Among the records that follow, find the line with "Click the Deribit red legend dot" and the line with "This screenshot has width=640, height=467.". Set down those lines and all lines between them exactly, without adding anything.

--- --- ---

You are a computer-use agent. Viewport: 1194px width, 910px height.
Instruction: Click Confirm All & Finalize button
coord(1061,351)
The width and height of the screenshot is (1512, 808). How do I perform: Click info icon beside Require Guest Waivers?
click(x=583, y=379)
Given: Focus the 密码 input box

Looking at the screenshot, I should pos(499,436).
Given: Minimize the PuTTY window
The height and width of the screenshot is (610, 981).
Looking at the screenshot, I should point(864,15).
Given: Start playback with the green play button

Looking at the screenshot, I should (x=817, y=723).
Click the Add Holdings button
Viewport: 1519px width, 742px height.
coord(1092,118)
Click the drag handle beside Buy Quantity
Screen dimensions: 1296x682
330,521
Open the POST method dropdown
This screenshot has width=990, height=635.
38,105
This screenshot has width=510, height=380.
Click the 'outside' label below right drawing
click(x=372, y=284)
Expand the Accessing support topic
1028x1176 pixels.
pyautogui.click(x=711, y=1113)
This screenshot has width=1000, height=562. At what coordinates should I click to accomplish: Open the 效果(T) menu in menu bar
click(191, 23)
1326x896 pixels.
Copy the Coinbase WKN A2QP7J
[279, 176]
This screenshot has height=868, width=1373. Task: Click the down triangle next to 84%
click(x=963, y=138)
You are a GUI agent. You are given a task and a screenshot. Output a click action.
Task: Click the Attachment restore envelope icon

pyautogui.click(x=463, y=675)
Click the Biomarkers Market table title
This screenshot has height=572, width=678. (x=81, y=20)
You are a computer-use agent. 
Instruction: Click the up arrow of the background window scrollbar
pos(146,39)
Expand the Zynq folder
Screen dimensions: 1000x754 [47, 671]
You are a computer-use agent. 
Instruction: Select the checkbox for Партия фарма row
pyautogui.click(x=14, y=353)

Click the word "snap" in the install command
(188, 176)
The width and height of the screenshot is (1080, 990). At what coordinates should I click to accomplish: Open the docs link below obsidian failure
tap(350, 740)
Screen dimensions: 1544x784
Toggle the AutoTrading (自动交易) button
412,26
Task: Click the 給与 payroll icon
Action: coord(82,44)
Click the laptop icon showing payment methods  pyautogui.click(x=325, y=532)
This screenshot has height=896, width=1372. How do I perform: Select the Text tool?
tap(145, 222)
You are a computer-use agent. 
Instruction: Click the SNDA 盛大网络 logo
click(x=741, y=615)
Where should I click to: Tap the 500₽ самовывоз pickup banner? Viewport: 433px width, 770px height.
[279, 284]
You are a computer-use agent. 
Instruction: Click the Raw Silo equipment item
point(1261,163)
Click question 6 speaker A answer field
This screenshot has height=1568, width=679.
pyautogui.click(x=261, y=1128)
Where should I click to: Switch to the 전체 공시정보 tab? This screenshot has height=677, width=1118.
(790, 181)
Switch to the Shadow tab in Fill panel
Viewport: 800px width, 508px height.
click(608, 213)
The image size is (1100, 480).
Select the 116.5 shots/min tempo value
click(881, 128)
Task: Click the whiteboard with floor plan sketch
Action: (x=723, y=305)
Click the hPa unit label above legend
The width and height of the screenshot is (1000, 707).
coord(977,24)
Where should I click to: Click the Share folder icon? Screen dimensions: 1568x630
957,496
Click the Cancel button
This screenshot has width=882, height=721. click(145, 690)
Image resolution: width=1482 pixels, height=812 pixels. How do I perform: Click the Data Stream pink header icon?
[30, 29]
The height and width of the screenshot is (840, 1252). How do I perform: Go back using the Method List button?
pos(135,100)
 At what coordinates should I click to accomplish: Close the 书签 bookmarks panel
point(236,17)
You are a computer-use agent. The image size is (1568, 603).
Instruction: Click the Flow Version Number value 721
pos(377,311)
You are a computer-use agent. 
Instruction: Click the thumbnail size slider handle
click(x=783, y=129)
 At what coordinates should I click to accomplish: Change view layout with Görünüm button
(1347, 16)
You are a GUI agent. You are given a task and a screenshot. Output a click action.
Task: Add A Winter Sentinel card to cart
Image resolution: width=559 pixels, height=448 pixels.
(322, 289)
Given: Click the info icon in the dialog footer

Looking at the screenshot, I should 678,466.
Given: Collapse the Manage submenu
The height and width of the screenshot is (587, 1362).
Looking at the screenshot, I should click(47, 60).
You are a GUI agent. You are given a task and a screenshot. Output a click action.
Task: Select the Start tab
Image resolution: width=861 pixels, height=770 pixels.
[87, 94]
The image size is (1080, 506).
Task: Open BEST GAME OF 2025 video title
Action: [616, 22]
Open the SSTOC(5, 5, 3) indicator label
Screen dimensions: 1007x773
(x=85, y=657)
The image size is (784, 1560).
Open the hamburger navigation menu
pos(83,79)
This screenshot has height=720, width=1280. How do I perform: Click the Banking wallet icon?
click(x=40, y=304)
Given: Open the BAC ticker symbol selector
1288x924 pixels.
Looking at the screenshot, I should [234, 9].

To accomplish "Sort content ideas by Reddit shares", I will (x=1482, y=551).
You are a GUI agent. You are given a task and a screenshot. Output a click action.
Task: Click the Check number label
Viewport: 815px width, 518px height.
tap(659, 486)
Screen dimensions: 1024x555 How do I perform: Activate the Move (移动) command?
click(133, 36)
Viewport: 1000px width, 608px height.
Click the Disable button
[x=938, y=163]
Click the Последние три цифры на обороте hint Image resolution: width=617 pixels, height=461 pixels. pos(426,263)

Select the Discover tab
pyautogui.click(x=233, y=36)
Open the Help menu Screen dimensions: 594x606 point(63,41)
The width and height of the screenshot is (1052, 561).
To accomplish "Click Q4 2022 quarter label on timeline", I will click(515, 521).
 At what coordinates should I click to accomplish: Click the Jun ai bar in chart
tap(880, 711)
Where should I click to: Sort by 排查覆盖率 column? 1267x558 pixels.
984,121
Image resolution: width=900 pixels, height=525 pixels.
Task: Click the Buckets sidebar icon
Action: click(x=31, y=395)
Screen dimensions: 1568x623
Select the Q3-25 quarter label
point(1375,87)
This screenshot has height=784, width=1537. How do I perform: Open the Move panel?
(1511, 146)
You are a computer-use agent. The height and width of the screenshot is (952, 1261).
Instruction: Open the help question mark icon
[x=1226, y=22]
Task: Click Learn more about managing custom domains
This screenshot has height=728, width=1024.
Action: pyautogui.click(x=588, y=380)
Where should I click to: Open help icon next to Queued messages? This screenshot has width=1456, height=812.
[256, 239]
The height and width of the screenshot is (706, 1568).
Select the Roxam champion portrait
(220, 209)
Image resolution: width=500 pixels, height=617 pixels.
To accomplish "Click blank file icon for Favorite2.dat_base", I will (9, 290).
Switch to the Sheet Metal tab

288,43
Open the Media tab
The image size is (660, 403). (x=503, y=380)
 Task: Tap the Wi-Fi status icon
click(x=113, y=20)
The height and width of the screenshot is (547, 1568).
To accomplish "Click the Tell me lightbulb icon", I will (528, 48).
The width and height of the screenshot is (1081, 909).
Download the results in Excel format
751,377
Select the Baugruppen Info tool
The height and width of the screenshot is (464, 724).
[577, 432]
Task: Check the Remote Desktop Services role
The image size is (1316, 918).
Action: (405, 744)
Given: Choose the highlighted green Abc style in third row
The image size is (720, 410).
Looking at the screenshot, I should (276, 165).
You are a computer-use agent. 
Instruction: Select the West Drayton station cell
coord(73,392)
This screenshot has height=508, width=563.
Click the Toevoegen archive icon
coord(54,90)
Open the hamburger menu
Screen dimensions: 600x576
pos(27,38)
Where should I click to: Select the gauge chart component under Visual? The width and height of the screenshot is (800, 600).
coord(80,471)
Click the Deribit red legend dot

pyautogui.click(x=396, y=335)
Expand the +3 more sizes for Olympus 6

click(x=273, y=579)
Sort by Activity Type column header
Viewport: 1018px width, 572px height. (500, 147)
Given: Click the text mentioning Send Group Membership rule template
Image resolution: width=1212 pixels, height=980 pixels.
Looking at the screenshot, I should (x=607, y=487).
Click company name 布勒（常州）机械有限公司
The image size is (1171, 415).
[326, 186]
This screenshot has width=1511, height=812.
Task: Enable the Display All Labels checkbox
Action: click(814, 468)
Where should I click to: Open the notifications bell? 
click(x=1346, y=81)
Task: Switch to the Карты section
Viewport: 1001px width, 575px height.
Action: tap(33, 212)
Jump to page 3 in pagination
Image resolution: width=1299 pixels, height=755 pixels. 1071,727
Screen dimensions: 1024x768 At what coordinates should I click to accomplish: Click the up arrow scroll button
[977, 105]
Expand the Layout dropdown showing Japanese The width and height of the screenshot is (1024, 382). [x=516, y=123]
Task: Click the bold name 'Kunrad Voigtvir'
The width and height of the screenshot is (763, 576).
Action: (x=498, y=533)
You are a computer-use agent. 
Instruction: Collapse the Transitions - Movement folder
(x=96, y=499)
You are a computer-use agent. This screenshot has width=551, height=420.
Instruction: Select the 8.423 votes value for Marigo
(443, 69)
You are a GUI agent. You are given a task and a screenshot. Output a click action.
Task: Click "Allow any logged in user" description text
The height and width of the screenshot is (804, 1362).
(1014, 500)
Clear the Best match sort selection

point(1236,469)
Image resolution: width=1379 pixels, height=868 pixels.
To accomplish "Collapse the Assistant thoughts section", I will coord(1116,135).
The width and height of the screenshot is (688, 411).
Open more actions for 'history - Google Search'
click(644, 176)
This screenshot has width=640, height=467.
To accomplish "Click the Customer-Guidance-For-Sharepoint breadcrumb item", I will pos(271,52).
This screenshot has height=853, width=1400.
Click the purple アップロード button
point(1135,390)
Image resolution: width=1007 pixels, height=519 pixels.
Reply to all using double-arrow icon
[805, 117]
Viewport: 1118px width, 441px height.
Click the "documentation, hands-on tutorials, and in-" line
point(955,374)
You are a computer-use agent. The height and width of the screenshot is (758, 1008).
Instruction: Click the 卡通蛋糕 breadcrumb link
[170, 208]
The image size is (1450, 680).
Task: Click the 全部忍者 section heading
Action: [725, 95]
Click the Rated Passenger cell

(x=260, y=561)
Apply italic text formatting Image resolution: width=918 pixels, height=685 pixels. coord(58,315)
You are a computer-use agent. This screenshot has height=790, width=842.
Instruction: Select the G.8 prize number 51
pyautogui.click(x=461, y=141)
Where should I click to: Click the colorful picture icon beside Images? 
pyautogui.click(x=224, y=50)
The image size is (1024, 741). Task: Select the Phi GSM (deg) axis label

--- --- ---

ANSWER TO THIS PROBLEM -
Click the Deribit red legend dot

pyautogui.click(x=396, y=335)
Expand the +3 more sizes for Olympus 6

click(x=273, y=579)
Sort by Activity Type column header
Viewport: 1018px width, 572px height. (500, 147)
Given: Click the text mentioning Send Group Membership rule template
Image resolution: width=1212 pixels, height=980 pixels.
Looking at the screenshot, I should (x=607, y=487).
Click company name 布勒（常州）机械有限公司
The image size is (1171, 415).
[326, 186]
This screenshot has width=1511, height=812.
Task: Enable the Display All Labels checkbox
Action: click(814, 468)
Where should I click to: Open the notifications bell? 
click(x=1346, y=81)
Task: Switch to the Карты section
Viewport: 1001px width, 575px height.
Action: tap(33, 212)
Jump to page 3 in pagination
Image resolution: width=1299 pixels, height=755 pixels. 1071,727
Screen dimensions: 1024x768 At what coordinates should I click to accomplish: Click the up arrow scroll button
[977, 105]
Expand the Layout dropdown showing Japanese The width and height of the screenshot is (1024, 382). [x=516, y=123]
Task: Click the bold name 'Kunrad Voigtvir'
The width and height of the screenshot is (763, 576).
Action: (x=498, y=533)
You are a computer-use agent. 
Instruction: Collapse the Transitions - Movement folder
(x=96, y=499)
You are a computer-use agent. This screenshot has width=551, height=420.
Instruction: Select the 8.423 votes value for Marigo
(443, 69)
You are a GUI agent. You are given a task and a screenshot. Output a click action.
Task: Click "Allow any logged in user" description text
The height and width of the screenshot is (804, 1362).
(1014, 500)
Clear the Best match sort selection

point(1236,469)
Image resolution: width=1379 pixels, height=868 pixels.
To accomplish "Collapse the Assistant thoughts section", I will coord(1116,135).
The width and height of the screenshot is (688, 411).
Open more actions for 'history - Google Search'
click(644, 176)
This screenshot has width=640, height=467.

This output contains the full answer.